6. The multi-effect synergistic composite composition rich in Antarctic krill oil according to claim 5, characterized in that, The components of the composition, by weight, are as follows: 60-90 parts Antarctic krill oil; within the total weight range of 10-50 parts of the herbal extracts, 10-30 parts of Psoralea corylifolia extract, 10-30 parts of Drynaria fortunei extract, 5-20 parts of Morinda officinalis extract, 3-15 parts of Pueraria lobata extract, and 3-15 parts of Epimedium brevicornu extract; within the total weight range of 10-50 parts of the nutrients, 10-30 parts of glucosamine hydrochloride, 10-30 parts of chondroitin sulfate, and 0.0005-0.0015 parts of vitamin D3; 5-20 parts of calcium carbonate; and 1-2 parts of beeswax as the suspending agent.

7. A method for preparing a multi-effect synergistic bone density-enhancing composite composition rich in Antarctic krill oil as described in any one of claims 1 to 6, characterized in that, Includes the following steps: (1) The solid components in the Chinese herbal extract, nutrients and calcium compounds are subjected to ultra-fine grinding treatment, and the grinding fineness is 100-150 mesh; (2) Dissolve vitamin D3 in a portion of Antarctic krill oil, mix well, and obtain a fortified krill oil solution; (3) Add the suspending agent to the remaining Antarctic krill oil, heat and stir to mix evenly to obtain an oil suspension; (4) The ultrafine pulverized solid powder, enhanced krill oil solution and oil suspension are stirred and mixed evenly, emulsified by colloid mill, defoamed and filtered to obtain the liquid; (5) Mix gelatin, glycerin and water in a preset ratio, heat to dissolve, degas and filter to obtain a gel solution; (6) The liquid obtained in step (4) and the adhesive obtained in step (5) are pressed into shape using a soft capsule pressing device; (7) After shaping, drying and pellet selection, the finished soft capsules are obtained.
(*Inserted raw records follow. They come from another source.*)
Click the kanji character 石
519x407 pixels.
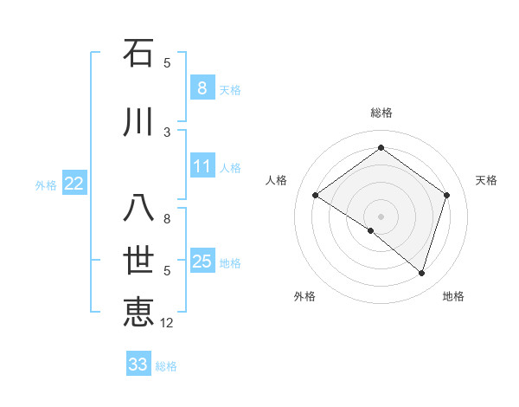(138, 54)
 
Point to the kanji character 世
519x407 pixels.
(138, 261)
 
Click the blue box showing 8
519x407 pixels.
(202, 88)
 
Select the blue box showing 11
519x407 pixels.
(202, 166)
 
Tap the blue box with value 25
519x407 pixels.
(202, 262)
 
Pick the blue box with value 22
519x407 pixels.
(74, 184)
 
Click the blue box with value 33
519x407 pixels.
(138, 365)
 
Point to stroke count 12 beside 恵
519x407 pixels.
(167, 323)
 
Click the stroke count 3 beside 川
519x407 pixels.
(167, 132)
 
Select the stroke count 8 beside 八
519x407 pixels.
(167, 219)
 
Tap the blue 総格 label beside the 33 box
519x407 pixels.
(166, 366)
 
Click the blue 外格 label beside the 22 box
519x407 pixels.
(46, 184)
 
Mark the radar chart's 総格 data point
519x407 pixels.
(381, 147)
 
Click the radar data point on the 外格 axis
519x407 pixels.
(371, 231)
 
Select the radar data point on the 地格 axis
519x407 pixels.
(421, 273)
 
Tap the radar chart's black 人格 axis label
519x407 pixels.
(277, 180)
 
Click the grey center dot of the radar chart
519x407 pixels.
(381, 216)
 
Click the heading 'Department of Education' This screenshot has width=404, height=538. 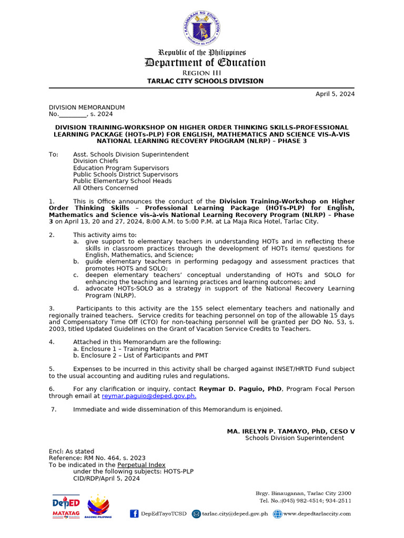coord(205,63)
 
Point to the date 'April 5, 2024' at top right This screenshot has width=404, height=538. coord(335,94)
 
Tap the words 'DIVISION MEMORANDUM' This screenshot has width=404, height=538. coord(87,107)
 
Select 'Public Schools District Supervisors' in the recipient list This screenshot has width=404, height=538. coord(125,174)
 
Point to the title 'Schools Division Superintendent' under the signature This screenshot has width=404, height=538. coord(295,438)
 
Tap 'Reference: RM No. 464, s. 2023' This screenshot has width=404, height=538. coord(97,458)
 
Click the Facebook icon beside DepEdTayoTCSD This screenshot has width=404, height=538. coord(134,514)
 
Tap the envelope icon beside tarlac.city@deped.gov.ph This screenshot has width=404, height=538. coord(196,514)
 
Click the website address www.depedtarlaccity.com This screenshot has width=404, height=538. coord(317,514)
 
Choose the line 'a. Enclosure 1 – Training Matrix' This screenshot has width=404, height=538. coord(121,349)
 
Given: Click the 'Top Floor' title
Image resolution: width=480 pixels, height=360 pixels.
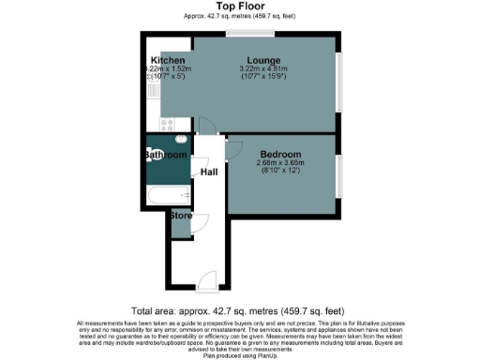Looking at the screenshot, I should tap(240, 6).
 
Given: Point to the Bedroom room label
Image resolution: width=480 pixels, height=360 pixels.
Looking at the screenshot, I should tap(280, 154).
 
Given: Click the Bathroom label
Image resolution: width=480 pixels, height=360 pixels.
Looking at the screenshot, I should tap(165, 154).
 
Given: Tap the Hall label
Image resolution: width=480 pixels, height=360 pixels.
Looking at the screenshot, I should tap(210, 172).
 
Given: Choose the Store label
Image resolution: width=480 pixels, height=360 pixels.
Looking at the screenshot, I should tap(179, 215).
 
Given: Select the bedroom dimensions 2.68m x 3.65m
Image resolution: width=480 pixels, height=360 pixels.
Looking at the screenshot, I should tap(280, 163).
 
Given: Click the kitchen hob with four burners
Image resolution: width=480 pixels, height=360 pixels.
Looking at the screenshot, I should tap(168, 123).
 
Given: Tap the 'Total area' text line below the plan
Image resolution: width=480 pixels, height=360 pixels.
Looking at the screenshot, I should tap(240, 309).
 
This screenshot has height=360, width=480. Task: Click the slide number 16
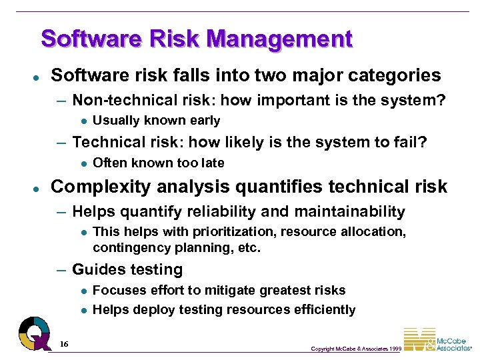point(64,344)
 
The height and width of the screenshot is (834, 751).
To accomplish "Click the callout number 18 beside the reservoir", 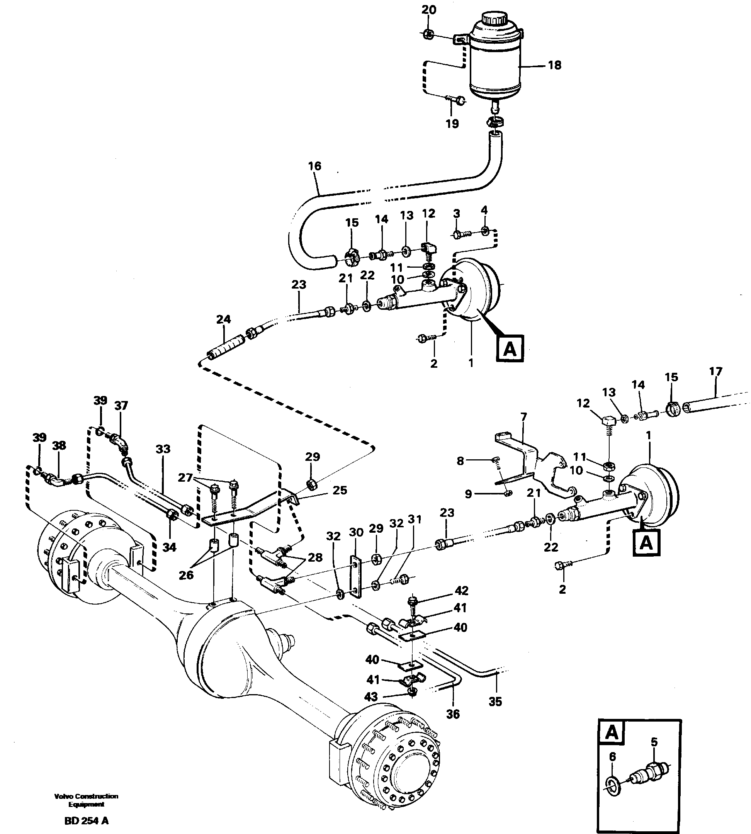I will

8. The preparation method according to claim 7, characterized in that, The oil suspension is obtained by heating a mixture of suspending agent and Antarctic krill oil to 65-75°C, stirring for 20-40 minutes, and then cooling to room temperature; the colloid mill emulsification conditions are: rotation speed 2000-4000 rpm, processing time 10-20 minutes, and temperature controlled at 40-50°C; the liquid is obtained by vacuum degassing (-0.06~-0.08 MPa) and filtering through an 80-100 mesh sieve.

9. The preparation method according to claim 7, characterized in that, The adhesive solution is prepared by adding gelatin, glycerin and water in a weight ratio of 2.5:1:2.5 into a dissolving tank, heating to about 70°C, stirring for 30 to 60 minutes, degassing under vacuum (-0.06 to -0.08 MPa) and filtering through an 80 to 100 mesh sieve, and then keeping warm at 50 to 60°C.

10. The preparation method according to claim 7, characterized in that, In the pelleting process, the thickness of the rubber sheet is controlled to be 0.6~0.9 mm, and the content of a single soft capsule is 400~800 mg; the shaping conditions are: temperature 18~25℃, relative humidity 30~45%, time 4~6 hours; the drying conditions are: temperature 24~32℃, relative humidity 25~35%, time 20~28 hours.